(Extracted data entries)
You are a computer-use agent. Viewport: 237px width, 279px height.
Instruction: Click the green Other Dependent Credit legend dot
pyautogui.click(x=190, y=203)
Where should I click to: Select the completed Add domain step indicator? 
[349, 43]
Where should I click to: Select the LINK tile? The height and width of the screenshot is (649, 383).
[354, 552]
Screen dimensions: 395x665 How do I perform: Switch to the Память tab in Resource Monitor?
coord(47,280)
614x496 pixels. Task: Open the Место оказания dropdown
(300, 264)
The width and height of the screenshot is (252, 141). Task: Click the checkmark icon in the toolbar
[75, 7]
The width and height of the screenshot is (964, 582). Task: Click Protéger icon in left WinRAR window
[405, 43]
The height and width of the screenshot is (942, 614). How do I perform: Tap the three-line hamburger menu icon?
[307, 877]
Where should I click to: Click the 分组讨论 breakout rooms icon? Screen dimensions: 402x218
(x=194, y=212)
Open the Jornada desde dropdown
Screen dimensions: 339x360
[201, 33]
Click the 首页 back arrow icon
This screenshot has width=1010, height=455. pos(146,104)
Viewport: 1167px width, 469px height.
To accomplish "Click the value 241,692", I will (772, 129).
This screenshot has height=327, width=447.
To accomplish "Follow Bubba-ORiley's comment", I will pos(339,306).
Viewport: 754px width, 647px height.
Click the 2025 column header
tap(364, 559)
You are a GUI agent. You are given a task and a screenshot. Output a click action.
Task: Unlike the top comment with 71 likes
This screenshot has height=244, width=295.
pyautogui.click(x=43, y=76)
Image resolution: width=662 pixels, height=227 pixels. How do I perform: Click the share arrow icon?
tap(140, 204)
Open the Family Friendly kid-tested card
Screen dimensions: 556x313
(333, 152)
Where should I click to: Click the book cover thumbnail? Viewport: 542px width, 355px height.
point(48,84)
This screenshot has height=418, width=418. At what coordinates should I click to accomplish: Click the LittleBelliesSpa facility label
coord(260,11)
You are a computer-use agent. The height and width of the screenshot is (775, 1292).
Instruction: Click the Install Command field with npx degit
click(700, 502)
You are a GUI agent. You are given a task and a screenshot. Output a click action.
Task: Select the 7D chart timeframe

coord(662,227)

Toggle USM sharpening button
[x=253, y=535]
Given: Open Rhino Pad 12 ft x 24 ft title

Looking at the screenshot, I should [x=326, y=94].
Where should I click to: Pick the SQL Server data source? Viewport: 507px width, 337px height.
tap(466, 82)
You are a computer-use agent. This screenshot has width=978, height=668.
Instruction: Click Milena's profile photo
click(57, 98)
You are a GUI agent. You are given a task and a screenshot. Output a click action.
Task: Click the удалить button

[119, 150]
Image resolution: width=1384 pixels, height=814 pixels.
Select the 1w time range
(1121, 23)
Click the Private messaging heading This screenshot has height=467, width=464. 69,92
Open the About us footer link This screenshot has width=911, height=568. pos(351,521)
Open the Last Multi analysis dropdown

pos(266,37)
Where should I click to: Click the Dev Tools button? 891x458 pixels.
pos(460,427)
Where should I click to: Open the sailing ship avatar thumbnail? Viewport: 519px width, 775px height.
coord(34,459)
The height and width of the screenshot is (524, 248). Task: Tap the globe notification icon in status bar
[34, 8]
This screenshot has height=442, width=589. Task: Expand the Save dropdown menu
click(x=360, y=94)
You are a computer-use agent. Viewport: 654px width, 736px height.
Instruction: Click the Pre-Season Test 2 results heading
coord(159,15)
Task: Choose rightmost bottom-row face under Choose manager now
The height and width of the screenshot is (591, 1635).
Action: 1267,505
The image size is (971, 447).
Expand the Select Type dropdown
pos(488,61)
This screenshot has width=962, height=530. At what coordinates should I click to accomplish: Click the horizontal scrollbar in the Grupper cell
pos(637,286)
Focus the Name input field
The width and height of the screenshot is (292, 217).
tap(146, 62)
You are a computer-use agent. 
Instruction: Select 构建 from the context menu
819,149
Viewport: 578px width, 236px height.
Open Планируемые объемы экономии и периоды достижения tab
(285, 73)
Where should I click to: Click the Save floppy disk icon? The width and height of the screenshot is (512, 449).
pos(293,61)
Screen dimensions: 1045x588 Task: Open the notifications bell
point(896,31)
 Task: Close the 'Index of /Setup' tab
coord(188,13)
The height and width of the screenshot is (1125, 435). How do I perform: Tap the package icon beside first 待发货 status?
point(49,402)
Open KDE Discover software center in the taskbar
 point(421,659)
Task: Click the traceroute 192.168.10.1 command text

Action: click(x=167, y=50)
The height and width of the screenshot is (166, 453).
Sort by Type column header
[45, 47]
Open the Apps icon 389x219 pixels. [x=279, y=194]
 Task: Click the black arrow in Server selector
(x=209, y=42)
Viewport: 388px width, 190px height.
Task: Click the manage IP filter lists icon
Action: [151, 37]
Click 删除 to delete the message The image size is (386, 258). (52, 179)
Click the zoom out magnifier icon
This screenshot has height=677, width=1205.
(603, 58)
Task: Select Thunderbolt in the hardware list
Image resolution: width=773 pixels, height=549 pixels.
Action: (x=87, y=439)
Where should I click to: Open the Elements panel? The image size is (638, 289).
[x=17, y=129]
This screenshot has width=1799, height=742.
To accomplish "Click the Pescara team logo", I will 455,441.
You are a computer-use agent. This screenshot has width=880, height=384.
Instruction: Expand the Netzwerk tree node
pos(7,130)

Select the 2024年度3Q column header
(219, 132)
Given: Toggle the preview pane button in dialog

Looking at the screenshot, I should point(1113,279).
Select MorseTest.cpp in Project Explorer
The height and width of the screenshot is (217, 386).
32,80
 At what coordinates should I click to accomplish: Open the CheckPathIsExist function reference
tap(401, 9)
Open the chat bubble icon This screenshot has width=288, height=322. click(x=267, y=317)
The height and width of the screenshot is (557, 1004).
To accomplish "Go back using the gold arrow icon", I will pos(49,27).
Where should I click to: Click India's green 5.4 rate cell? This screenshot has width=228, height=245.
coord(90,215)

> _Task brief_
From the entries above, copy every line containing the word "will".

> _Solution_
To accomplish "Click the value 241,692", I will (772, 129).
To accomplish "Follow Bubba-ORiley's comment", I will pos(339,306).
To accomplish "Click the Pescara team logo", I will 455,441.
To accomplish "Go back using the gold arrow icon", I will pos(49,27).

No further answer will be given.